Fly ash as a supplement
Used since the 1930s as a partial replacement for portland cement in concrete mixtures, fly ash can offer numerous benefits. It increases concrete durability, decreases permeability, lessens shrinkage cracking, and reduces the potential for alkali-silica reactivity (ASR) and sulfate attack. Fly ash is a by-product of burning coal to produce electricity.
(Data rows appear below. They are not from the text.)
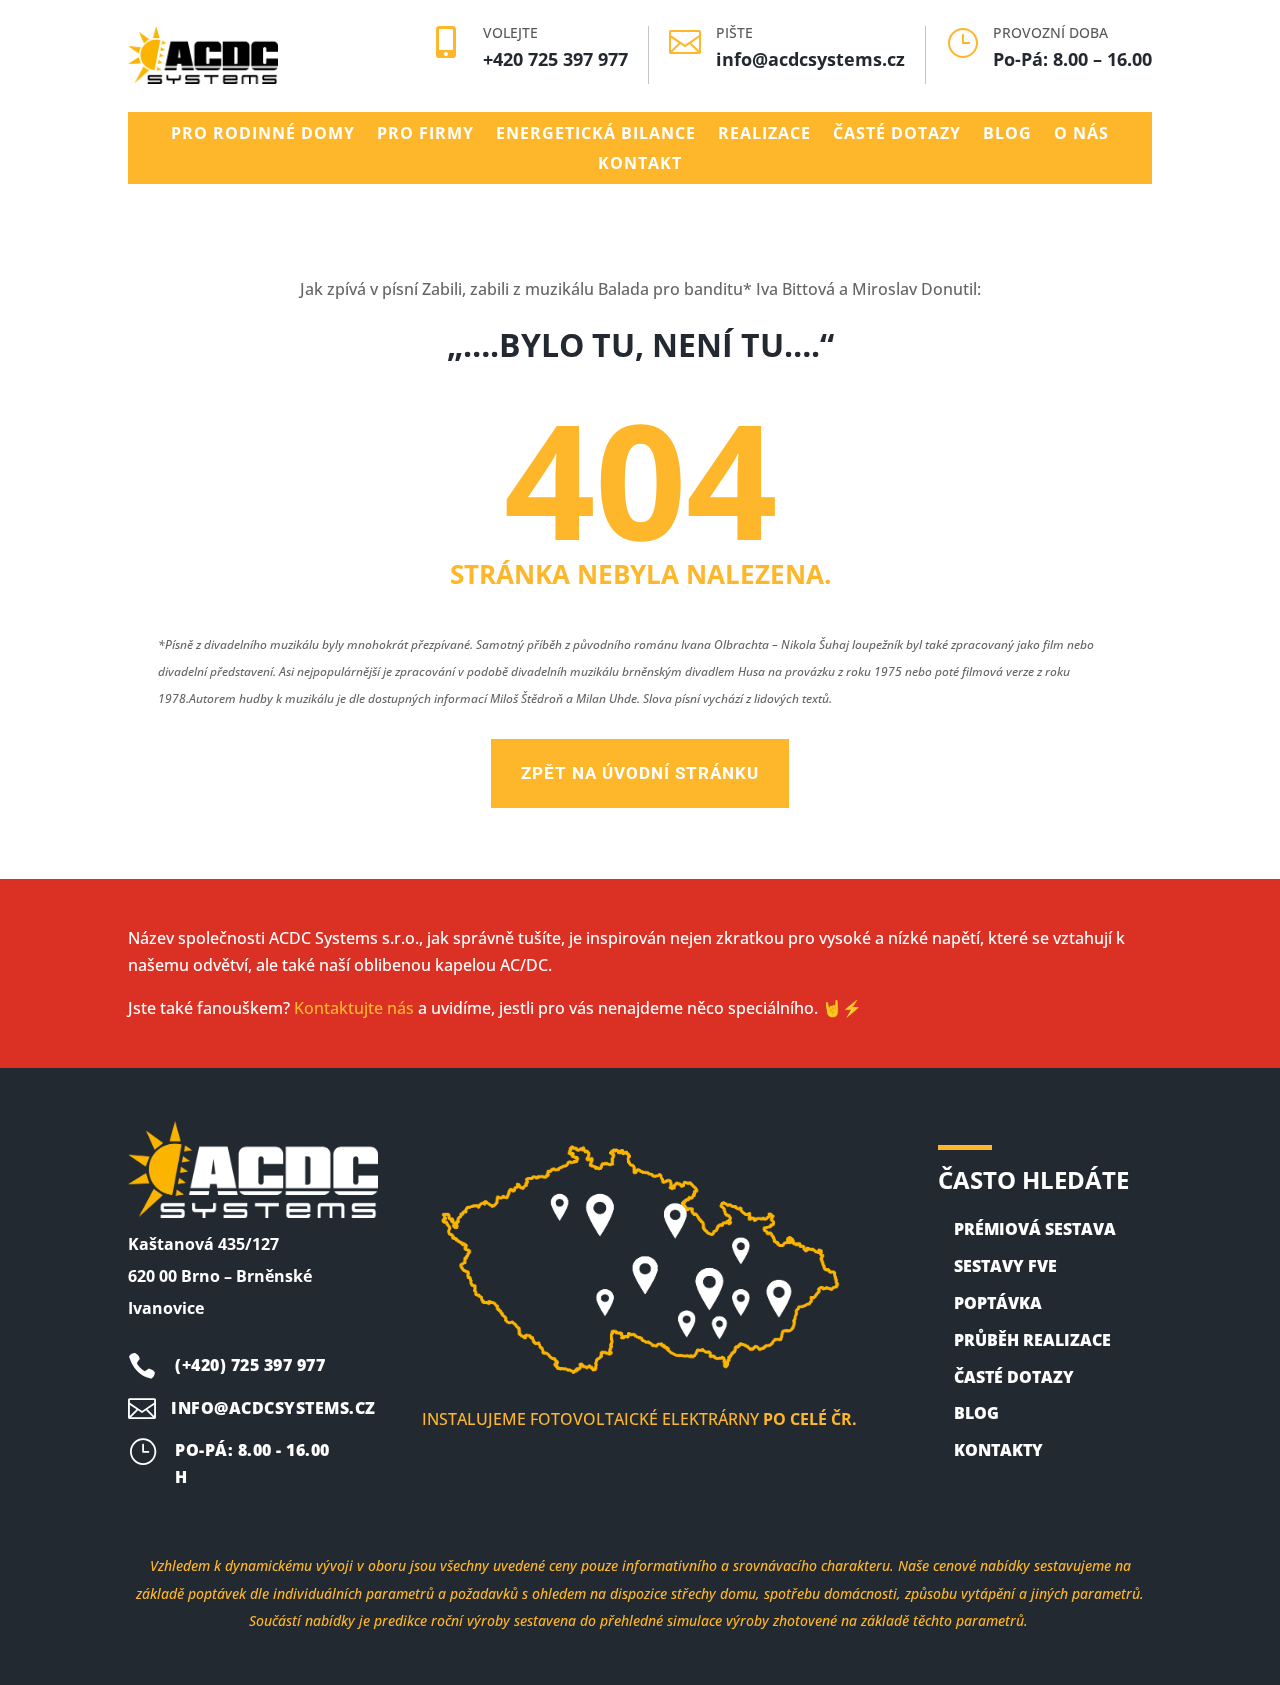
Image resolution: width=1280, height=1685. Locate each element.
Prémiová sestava (1035, 1229)
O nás (1081, 135)
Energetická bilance (596, 135)
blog (976, 1413)
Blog (1007, 135)
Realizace (764, 135)
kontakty (998, 1450)
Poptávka (998, 1303)
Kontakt (640, 165)
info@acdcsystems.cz (810, 59)
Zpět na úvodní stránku (640, 773)
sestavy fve (1005, 1266)
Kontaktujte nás (354, 1008)
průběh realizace (1032, 1340)
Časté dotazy (897, 135)
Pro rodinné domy (263, 135)
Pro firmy (425, 135)
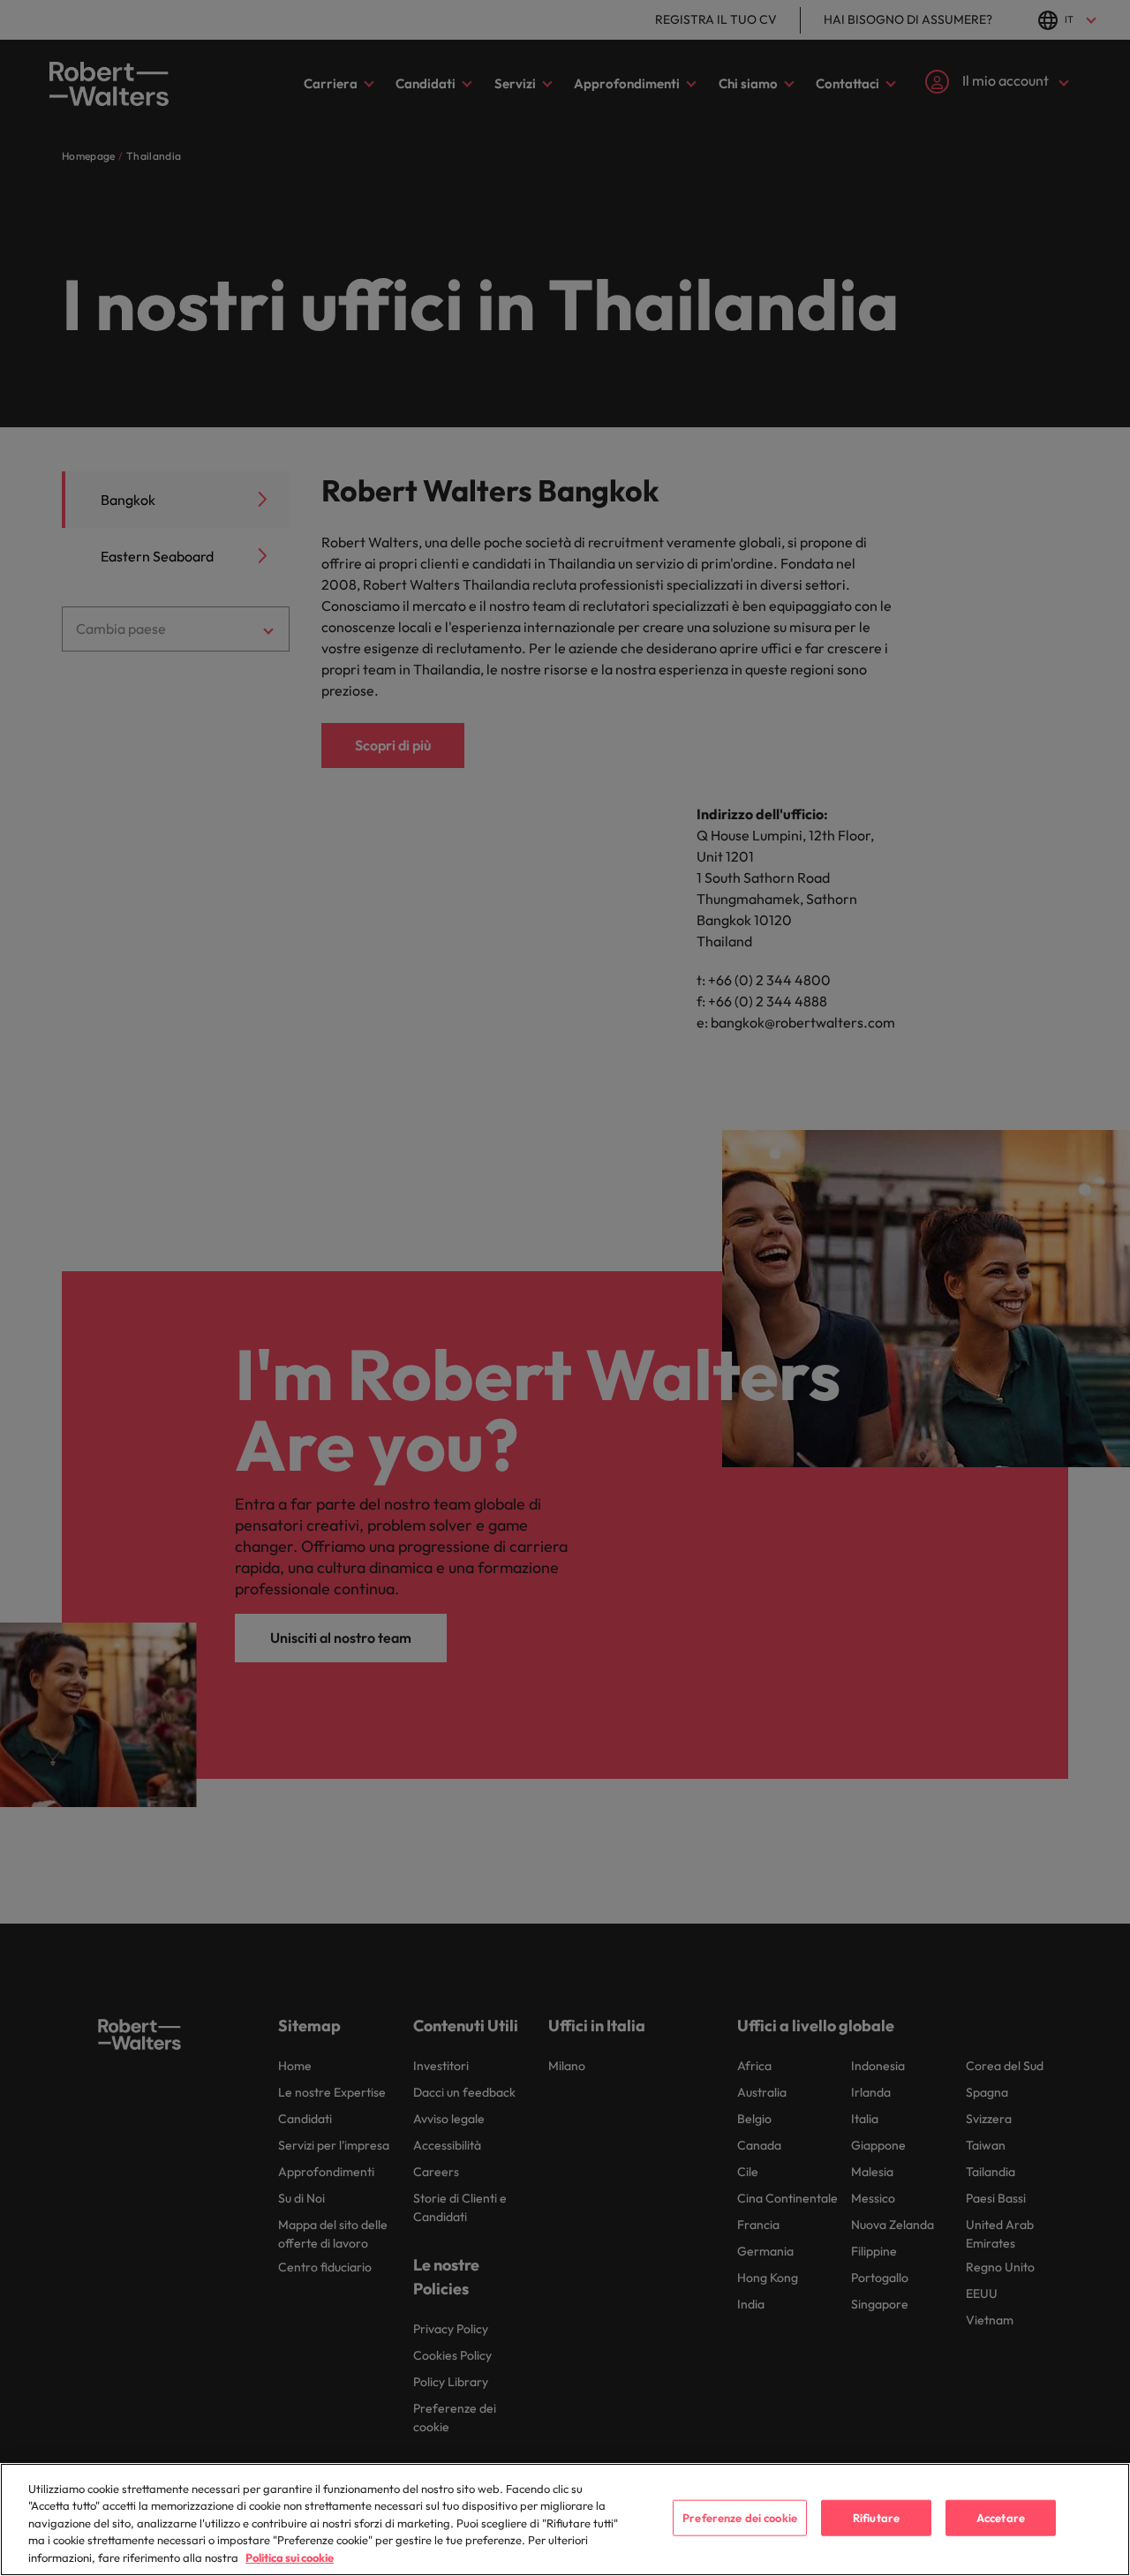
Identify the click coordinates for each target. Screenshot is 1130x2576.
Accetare (1000, 2518)
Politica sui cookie (289, 2557)
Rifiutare (876, 2518)
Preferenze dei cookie (739, 2518)
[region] (565, 2519)
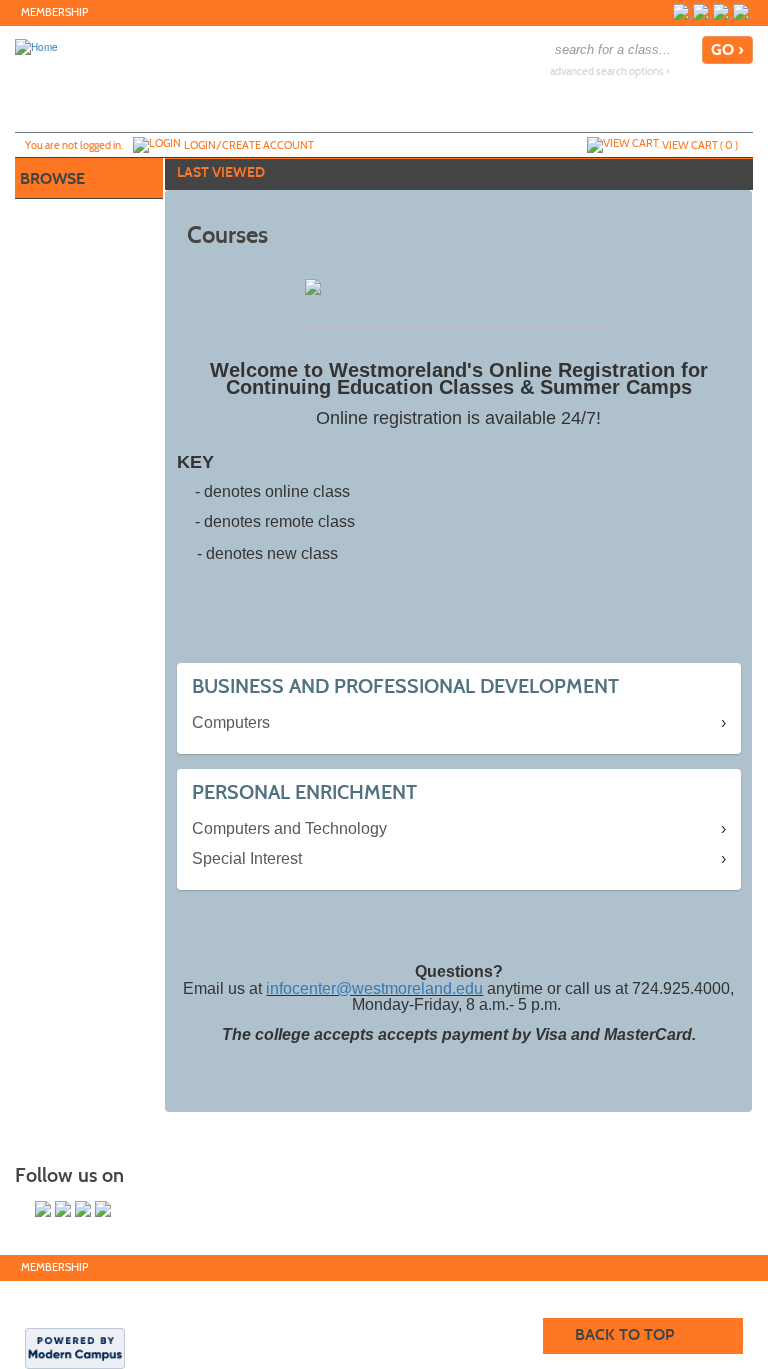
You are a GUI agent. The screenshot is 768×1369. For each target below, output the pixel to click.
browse (52, 178)
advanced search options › (610, 71)
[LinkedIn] (721, 12)
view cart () (700, 145)
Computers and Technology (289, 828)
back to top (624, 1334)
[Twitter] (701, 12)
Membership (54, 12)
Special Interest (247, 858)
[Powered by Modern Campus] (75, 1347)
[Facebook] (681, 12)
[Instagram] (741, 12)
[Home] (36, 46)
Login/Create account (249, 145)
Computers (231, 722)
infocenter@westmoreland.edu (374, 988)
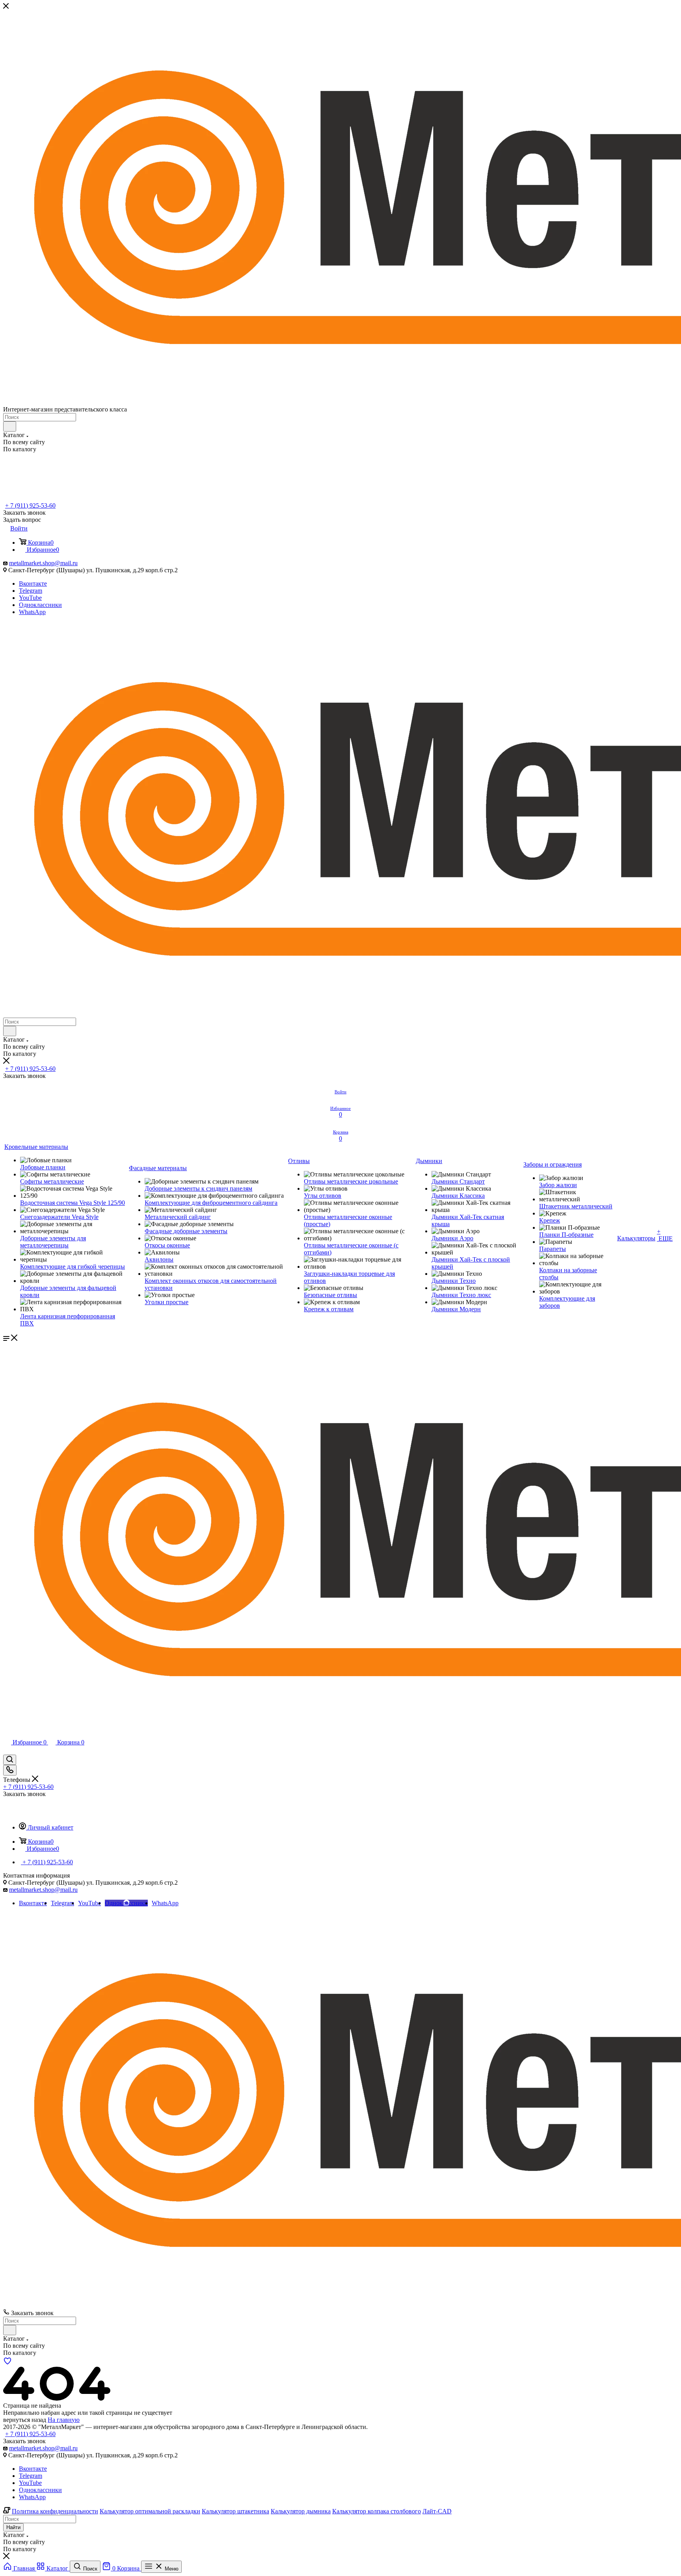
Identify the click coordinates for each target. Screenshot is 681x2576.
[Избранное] (7, 2363)
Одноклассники (40, 604)
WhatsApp (32, 612)
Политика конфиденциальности (55, 2511)
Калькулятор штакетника (235, 2511)
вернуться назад (24, 2419)
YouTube (30, 597)
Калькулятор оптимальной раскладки (150, 2511)
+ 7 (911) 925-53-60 (30, 505)
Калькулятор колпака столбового (376, 2511)
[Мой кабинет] (6, 1751)
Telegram (30, 590)
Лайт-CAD (437, 2511)
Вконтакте (33, 583)
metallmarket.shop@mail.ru (43, 563)
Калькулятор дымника (301, 2511)
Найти (13, 2527)
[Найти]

Using it in concrete reduces the environmental impact by decreasing reliance on portland cement, which is very energy-intensive to manufacture. It also lowers the amount of fly ash that goes to landfills. (Slag cement provides similar benefits; it is a by-product of steel manufacturing.) The use of fly ash can dramatically affect concrete setting times. For high-fly-ash concrete, strength development is generally much slower, resistance to de-icer scaling can be lower, and entrained air content reduced. Many of these issues can be offset by using chemical admixtures. Highly reactive pozzolans—such as silica fume and metakaolin—can increase the rate at which concrete gains strength and produce ‘high-early-strength’ concrete. In 2010, the U.S. Environmental Protection Agency (EPA) addressed fly ash disposal following the failure of an earthen dam of a pond holding accumulated fly ash slurry from a power plant in Kingston, Tennessee. The failure released slurry downstream. Coal ash contains measurable quantities of heavy metals, such as arsenic, lead, and selenium. If openly contacted, these substances could cause cancer or neurological problems. In the regulatory development process, heated debate raged over whether to label fly ash as a hazardous material—some argued this would limit its recycled uses. There is also debate over fly ash’s level of toxicity, with some claiming it is no worse than background material such as dirt. As a result, EPA focused its regulatory actions on fly ash disposal. The agency has encouraged use of coal ash waste in products, like concrete, where the substance is encapsulated. Two options were proposed:
- label fly ash as ‘special waste’ with federally enforced disposal regulations; and
- have EPA set performance standards with enforcement by lawsuits. Both would unfortunately discourage its reuse.
As noted, concern has been raised by some building health experts about the presence of trace heavy metals in fly ash. However, others maintain the metals are effectively locked into the cementitious matrix, preventing their release.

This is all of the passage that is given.